There must be something in the water down at Kinetic because I went from weekly gravel rides to being an employee in mid August. A passionate cyclist working at a bike shop, it doesn’t get better than that. I was still able to continue with the Sunday gravel rides while also immersing myself further into the bike community and culture. September rolled around and cyclocross was all the buzz around the shop. Lucky for me, the amateur I was, The Kid Kaiser was putting on some cross clinics that I was able to attend. Whether you’re an amateur like I was or seasoned veteran, which there were plenty, the clinics were awesome. I was able to learn the very integral skill of mounting and dismounting my bike to the more technical skills of off-camber hairpin turns and deep sand riding amongst a myriad of other things. If I was going to do some racing, I at least would have a little bit of confidence in some acquired skills.

Eventually the calendar turned to October and the local Sacramento Cyclocross Series was revving up. It was Race #3 at LangeTwins Winery and I was offered the opportunity to take in the whole cross scene and participate in my very first race. I enthusiastically seized that opportunity and anxiously anticipated race day. When I arrived at the venue I was simply amazed by the sheer number of people that were there as well as by the awesome layout of the course and all the twists and turns it had. Race time eventually rolled around and I had a bit of reserved confidence in my chances. I’d been going on what I deemed grueling gravel rides for months and had some recently acquired skills so I figured I had a shot to do reasonably well. Boy was I wrong. I was put in the hurt locker quicker than any other time I had experienced on a bike. For some reason, though, it left me wanting more. Maybe it was my competitive edge or just the awesome race day environment, but I couldn’t wait for the next race.

Bruce must have sensed my sheer enjoyment from my first ‘cross experience and wanted to up the ante a bit. I was offered the opportunity to be a bit of a “cyclocross liaison” for the shop. As “cyclocross liaison”, I would go out to all the races as a representative of Team Kinetic, get to know the rest of the team, and best of all, race! It was a dream come true and a highlight of my year. As I raced more the results got better. But that wasn’t the best part, what I really enjoyed was the comradery shared with the other riders—talking about the best lines on course, how each other’s races went, the near crashes and awesome maneuvers pulled. It was just such an awesome, supportive community and with races pretty much rolling nonstop from 9 AM to 4 PM there was always some action to take in. Truly an amazing experience.

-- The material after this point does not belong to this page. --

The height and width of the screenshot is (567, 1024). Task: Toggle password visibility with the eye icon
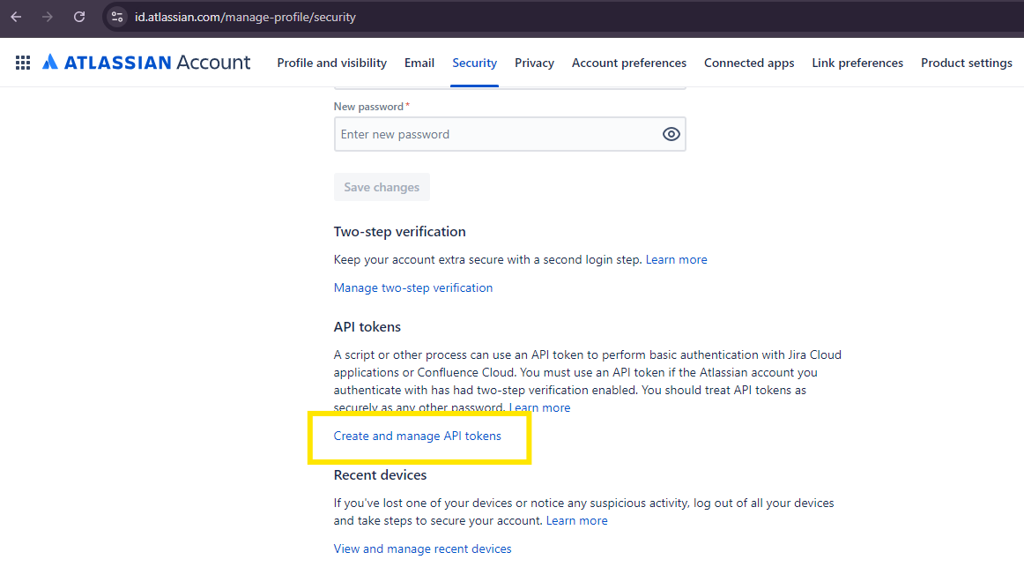pos(671,134)
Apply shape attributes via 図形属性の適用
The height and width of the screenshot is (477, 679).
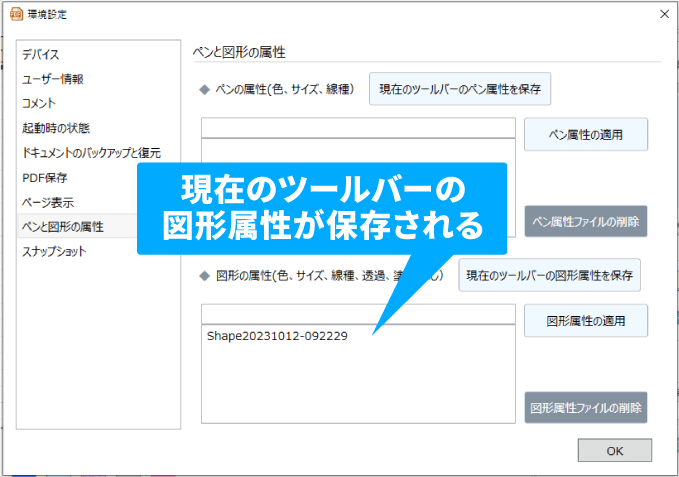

Thanks to Gary's Cross Pics for the Photos

Looking back at the recent year that has transpired I can say getting myself going with the gravel rides was probably the best. It led me to discover a form of riding I didn’t even knew existed and introduced me to the cyclocross scene. More specifically talking about the cyclocross scene, I met some awesome people and got to know a lot of people I was familiar with better. Reflecting on the race season, it has sort of lit a fire in me to ride more, train more, and if need be run more. I’m willing to do whatever I need to do to be ready for next race season. My first cyclocross race season has seemed to rekindle my competitive fire that hadn’t been burning too much since participating in team sports nearly 10 years ago. It's an awesome feeling, and when I boil it down, its the result of taking a chance one Sunday on something we call the Kinetic Gravel Ride.